Diversity and novelty aren’t optional — they’re system requirements. A model that always surfaced the same sources for the same topic wouldn’t be useful, regardless of the quality of those sources.
From this it follows that a piece of content’s ability to stand out informationally — even on an already-covered topic — is a variable AI systems have a technical reason to value.
Identify what you can add: a data point from your own practice, a documented observation, a comparison nobody has made.
The grey area: novelty doesn’t mean correctness
It’s worth being explicit about a point the literature doesn’t ignore. Sungik Choi et al. also flag a risk.
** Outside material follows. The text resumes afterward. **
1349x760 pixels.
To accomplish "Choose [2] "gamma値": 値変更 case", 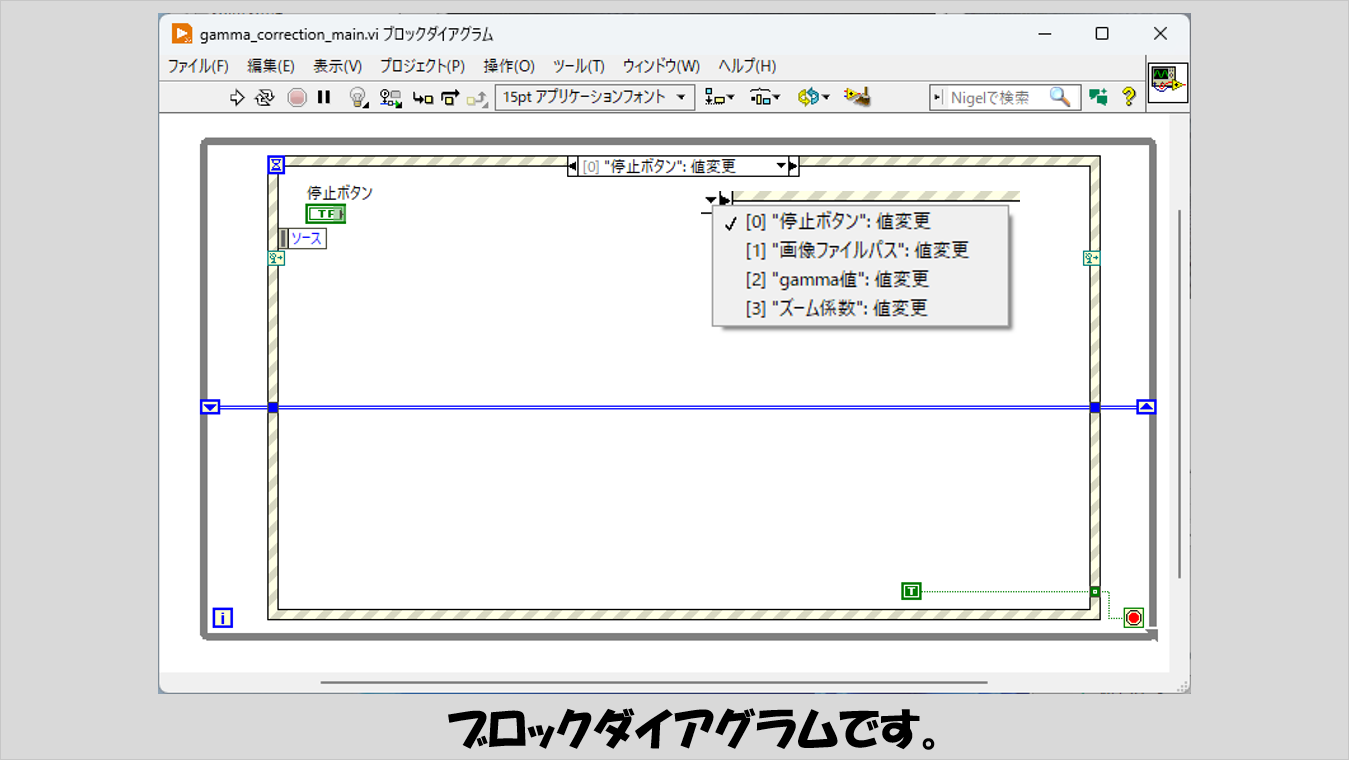I will click(x=837, y=279).
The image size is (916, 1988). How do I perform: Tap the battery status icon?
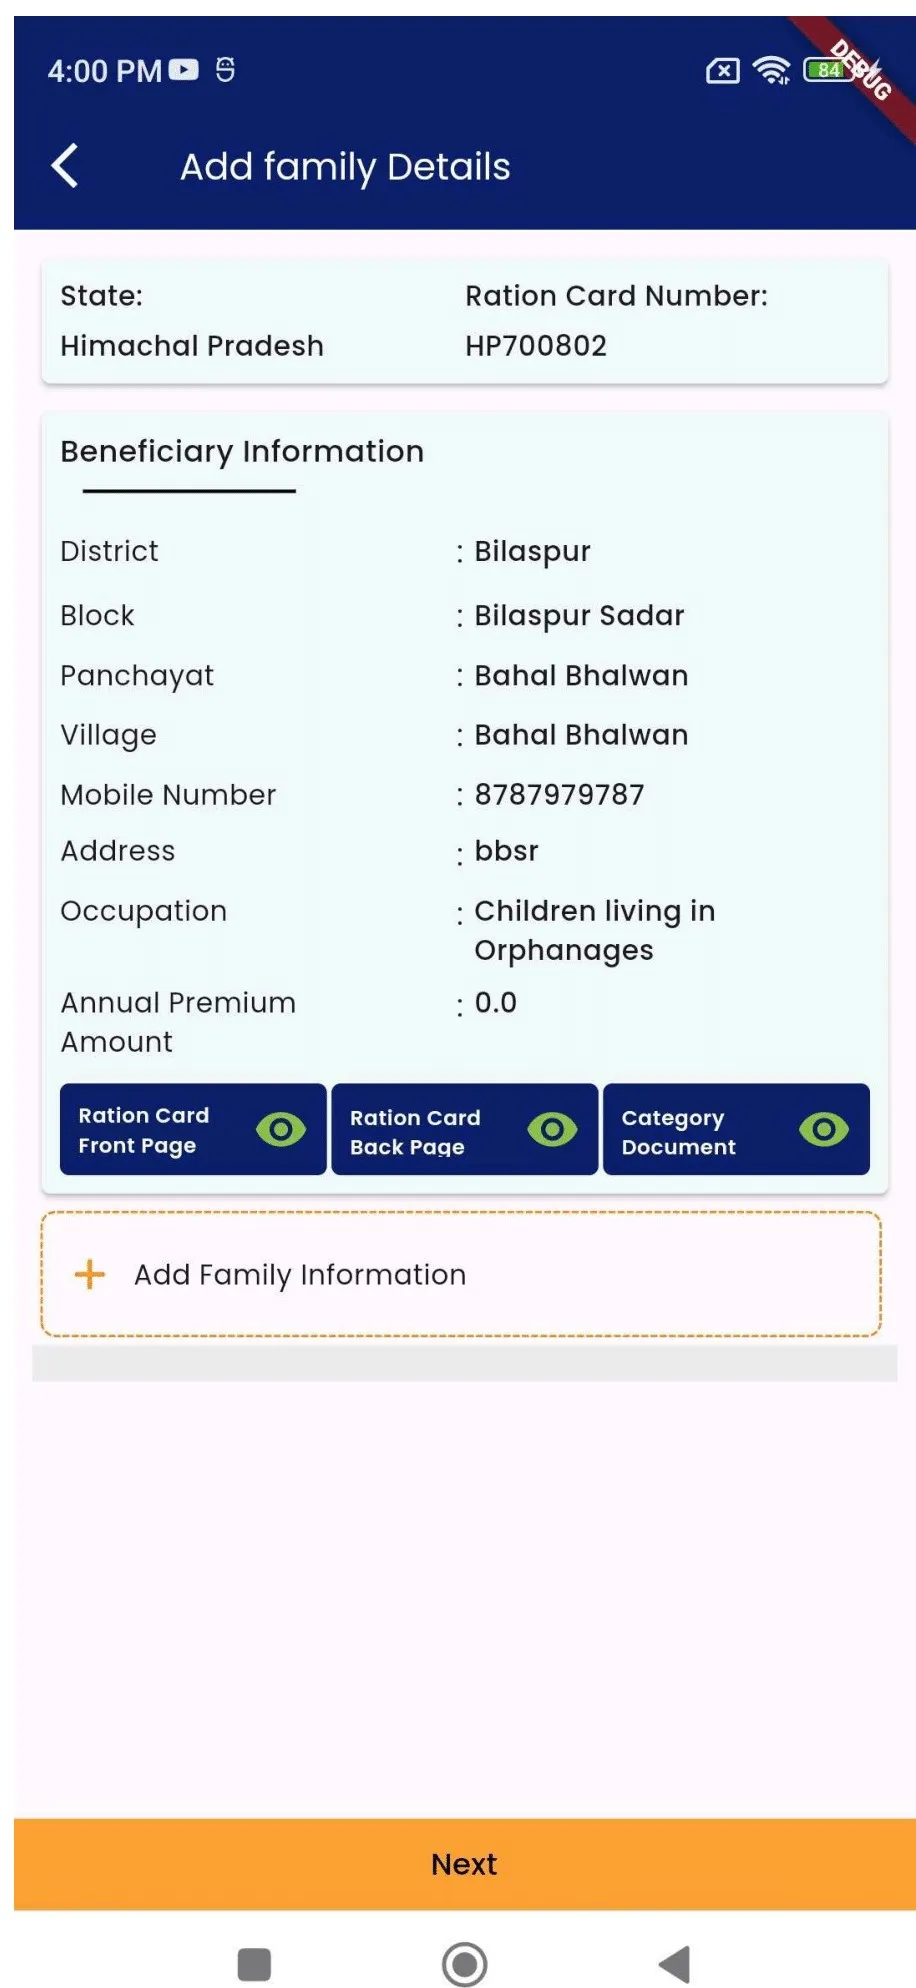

The novelty-detection mechanism, in different contexts, can be distorted. Being “new” isn’t enough — novelty has to be informative, verifiable, contextualized. Content that introduces false data or misleading perspectives is new in the technical sense of the term, but it isn’t what a well-calibrated system should reward.
For you, operationally, this means the strategy isn’t “surprise the model with something weird”. It’s “bring real data the model hasn’t already seen”. The difference between the two approaches is the difference between content that gets cited once and then ignored, and content that becomes a stable source because it’s also verifiable.
What makes content informationally new
Concretely, there are categories of content that produce high information gain systematically. Not because they’re formulas — but because by nature they introduce something generic content can’t replicate.
Original data — a survey run with your own clients, a benchmark on a sample you analyzed yourself, a measurement no one else has published. It doesn’t have to be academic research: a data point gathered from your professional practice is still a data point that exists nowhere else.
Documented observations — have you noticed that AI answers on a given topic always cite the same three sources? Have you seen a pattern in how Perplexity treats local queries versus national ones? Those observations, when documented, are pure information gain.
Unestablished connections — if nobody has written about how tokenization affects the visibility of brands whose names are made of words that are rare in Italian, and you do it with supporting data, you have very high information gain on that specific intersection.
Perspectives that contradict the consensus with evidence — not the professional contrarian, but someone who brings data against an established narrative. The model has already read the mainstream version of the topic. The version that challenges it with concrete proof is the one that adds something.
The test you can run before publishing
Before publishing any key piece of content, do this: search the topic on Google and read the first ten results. Then ask yourself a single question: does my content introduce at least one element — a data point, an observation, a connection — that none of these ten articles has?
If the answer is no, don’t publish until you’ve added that element. Not because the content is “bad” — it can be very well written. But because, for an AI system that measures informational novelty, it has exactly the same value as the other ten.
For already-published content, the same review applies: identify the pieces that say what everyone says, and add your data. Even a single original data point turns content at high risk of redundancy into content with a reason to be cited.
The operational framework is this:
- Pick the five most important pieces of content on your site for AI visibility
- For each one, run the ten-results test
- Identify what you can add: a data point from your own practice, a documented observation, a comparison nobody has made
- Add that element before any other technical optimization
AI doesn’t cite those who repeat. It cites those who add something it can’t find elsewhere. And the good news is that to do it you don’t need to become an academic researcher — you just need to stop writing what everyone else has already written.